I was sprawled on the sofa, dozing off as I read the latest issue of The Truncheon Of Truth, when I was startled by an urgent pounding at the door.
“Come in!” I shouted, for the door was not locked. As I tossed my magazine on to the floor and prepared to rise to greet my visitor, whoever it was, the door crashed open and a man wearing a frock coat and a bippety-boppety hat came striding in. I immediately recognised him as Tarleton, the amateur’s amateur.
“Why, as I live and breathe, it is you, Tarleton!” I yelled. Strictly speaking, none of these words was actually necessary.
“Spare me your unnecessary words,” rapped Tarleton, “Put on your coat and hat and boots and follow me. There is not a moment to lose!”
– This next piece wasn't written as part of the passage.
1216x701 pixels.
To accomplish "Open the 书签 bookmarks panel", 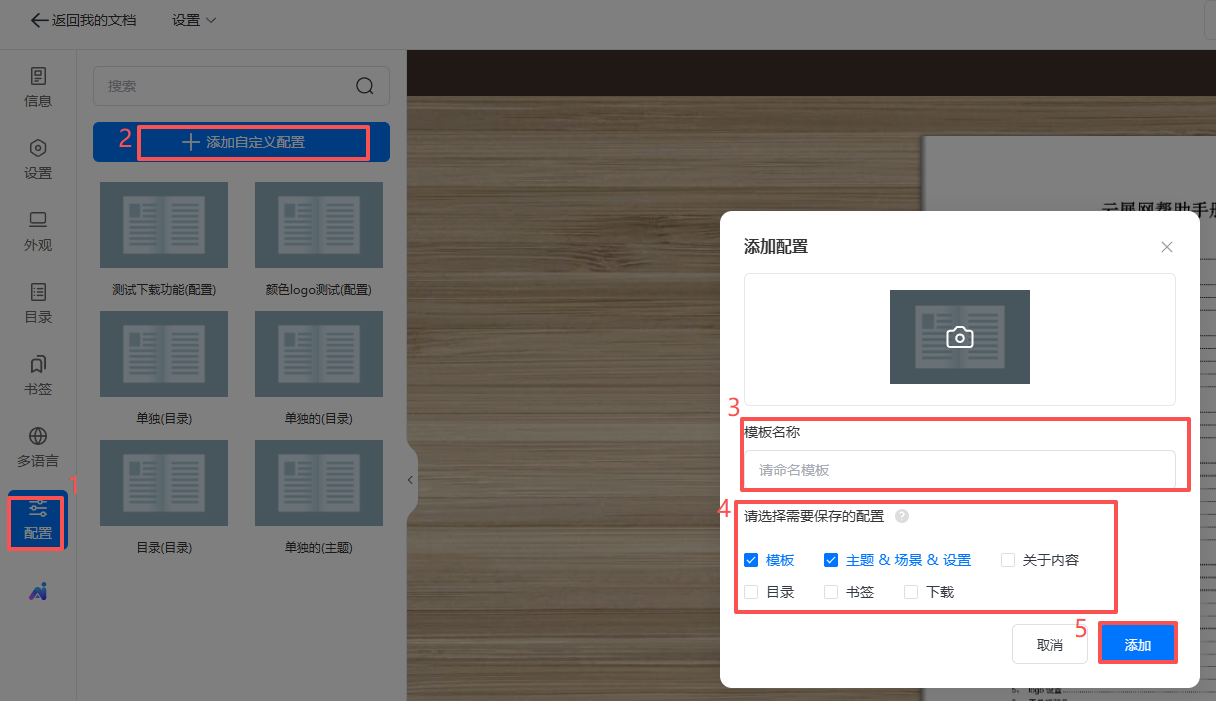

Thus began one of the more thrilling adventures of my long and, for the most part, undistinguished life. I had no idea, at the time, that I was to play a significant part in what became known as the affair of the Mitteleuropean Crown Prince, the missing jewellery box, the dachshund, the drainage ditch, and the freckle-faced lighthouse keeper. On that sopping wet Sunday morning I was preoccupied with the fact that Tarleton had interrupted my reading of an article in The Truncheon Of Truth on the subject of Blunkett.
“I was in the middle of reading a very interesting piece about David Blunkett,” I protested to Tarleton as I hastened after him along the rain-swept streets of my bailiwick.
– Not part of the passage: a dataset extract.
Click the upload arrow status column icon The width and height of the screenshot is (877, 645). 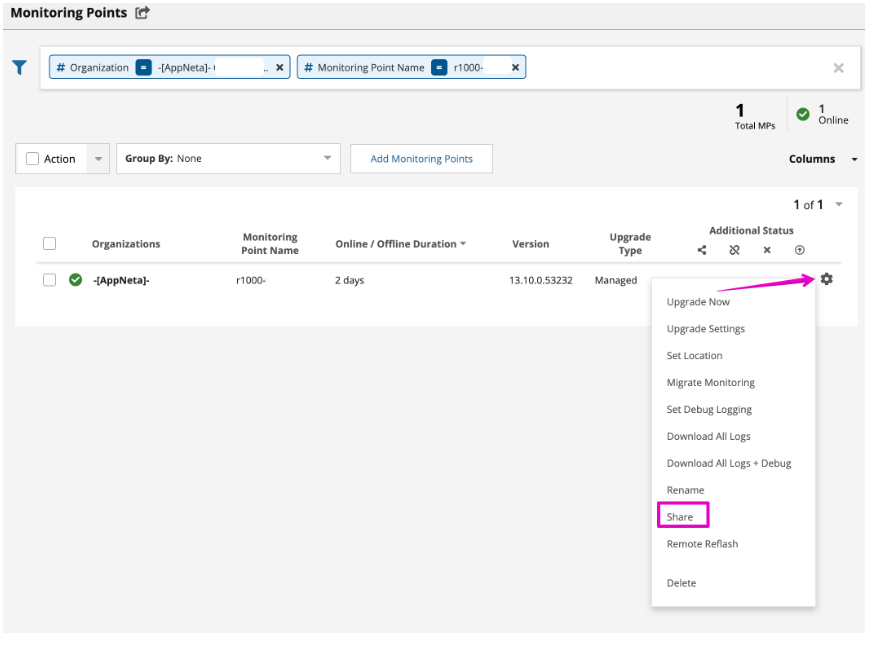coord(799,250)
“Save your breath, man!” rapped Tarleton, “And keep up! There is not a moment to lose!”
We turned down an alleyway next to the ice-cream kiosk, and then down another alleyway, and another, and yet another, until I realised that I was no longer in my familiar surroundings and had no idea where I was. In spite of the fact that each alleyway was narrower and darker and more foetid than the last, Tarleton kept up a cracking pace.
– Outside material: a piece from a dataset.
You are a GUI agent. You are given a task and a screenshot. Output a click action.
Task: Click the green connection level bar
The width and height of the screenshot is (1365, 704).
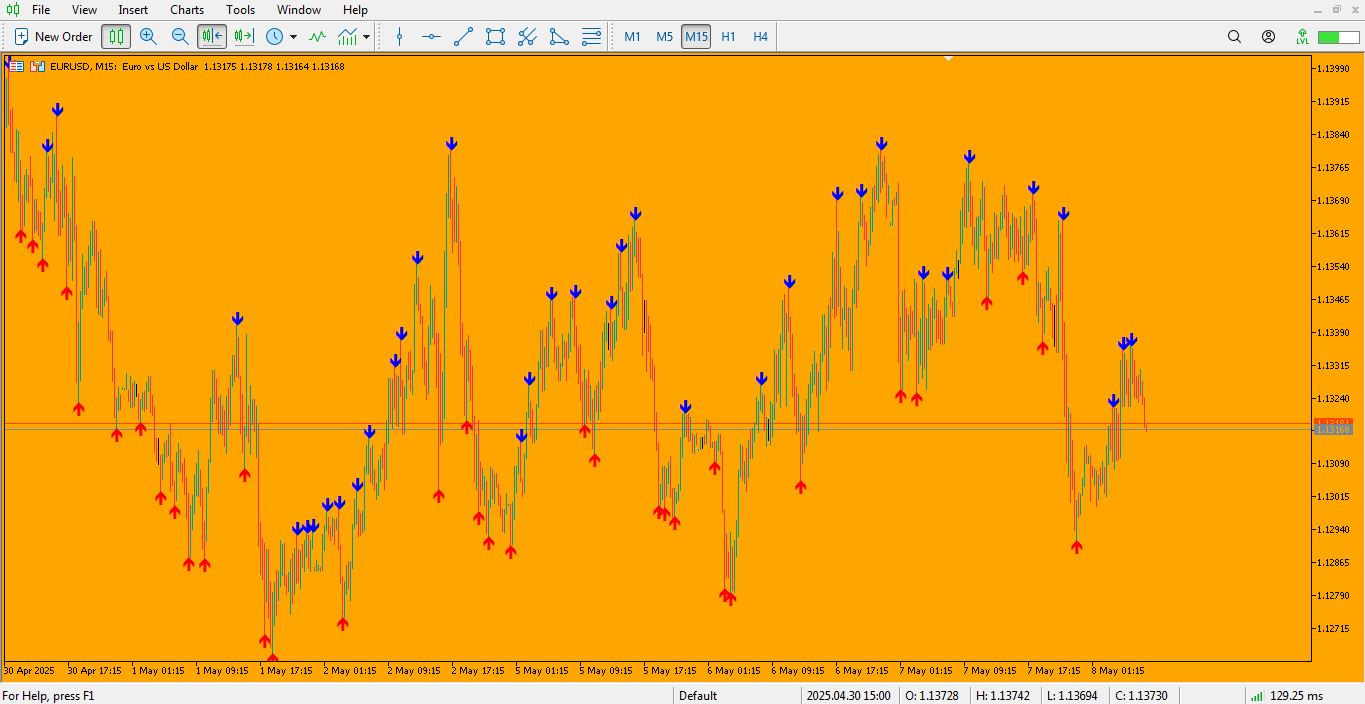[1332, 37]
“At the point when you knocked,” I panted, “Blunkett had just entered a field wherein a cow awaited him – a cow that, I think, was about to attack him, on his birthday to boot.”
“You looked as if you were dozing off when I arrived,” said Tarleton, “So you cannot have found the article that interesting. Now hush!” he added, and he made a melodramatic gesture, placing one silk-begloved finger vertically in front of his lips. We stood, soaked, in front of a doorway on which the paint was peeling, the wood was rotting, and the number 49 had been scratched as if by the claws of a maddened bear.
“I was dozing off because the prose was leaden,” I said, “But the content in itself was absolutely fascinating.”
“For God’s sake hush!” hissed Tarleton, and as he did so he pushed the door open gingerly. It creaked on its hinges nevertheless. “Follow me down this secret corridor,” he whispered.
The secret corridor was unlit, and when the door swung shut behind me, I was as blind as Blunkett in the pitch blackness. Recalling the article in The Truncheon Of Truth, I apprehended just how terrifying it would be to be attacked by a cow. I groped forward and clutched at the tail of Tarleton’s frock coat, and we stumbled forward in the Stygian gloom.
“We are not likely to meet with a cow, I take it?” I whispered.
Tarleton hushed me for the third time.
In blackness and silence, like the message of Sylvia Plath’s yew tree, we made our way along the secret corridor for what seemed to me untold hours but was, when I looked later at my wristwatch, only a few minutes. We emerged eventually into the large and imposing pantry of a large and imposing hotel, and now I was Blunkett-blinded not by darkness but by the glare of several Klieg lights. Tarleton, ever prepared, snapped on a pair of sunglasses.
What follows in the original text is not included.